I'm a bit late to the party with this one, and it seems rather incongruous to be reading about a place called Winter in the middle of an English Summer, but that's where the incredulity stops, as before I'd even got to the end of the first few pages, I was completely hooked on this quietly confident novel which explores the concept of family and what that means in its broadest sense.
There is real authenticity to the narrative, from the golden age of Edwardian England, to the stark, unforgiving backdrop of the Canadian wilderness, the author does a commendable job in allowing the the novel to tell its own unique story. There are no unnecessary words, no superfluous descriptions and no altered imagery, just glorious storytelling. There is much to take in: the opening scenes are brutally graphic and at first, made me wonder where the story was taking me, and so, I was ill prepared for the actual beauty of the story, and the evocative way in which Harry Cane's story is told, piece by beautiful piece.
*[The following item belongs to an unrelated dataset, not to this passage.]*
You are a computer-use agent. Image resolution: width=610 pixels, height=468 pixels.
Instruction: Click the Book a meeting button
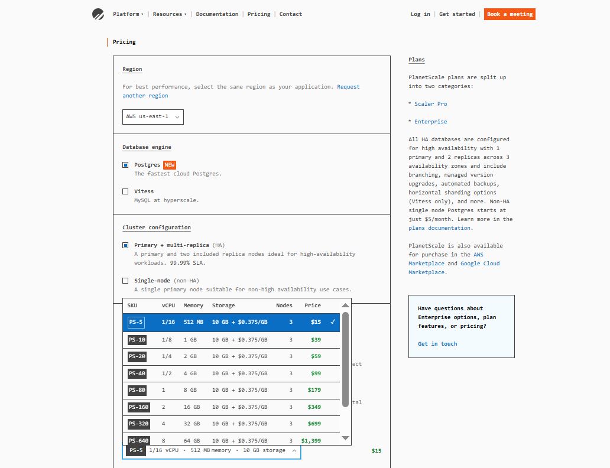coord(509,14)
Other reviewers far more eloquent than I have said, that words don't do this book enough justice, and I absolutely agree with that premise. It really is one of those books which should be read in glorious detail with no preconceptions, and whether you choose to read it in the heat of summer or during the frost of a bleak midwinter, just be prepared to lose track of time, because once started, you won't want it to stop until Harry's story is told.
My thanks to NetGalley and Headline / Tinder Press for my copy of A Place Called Winter.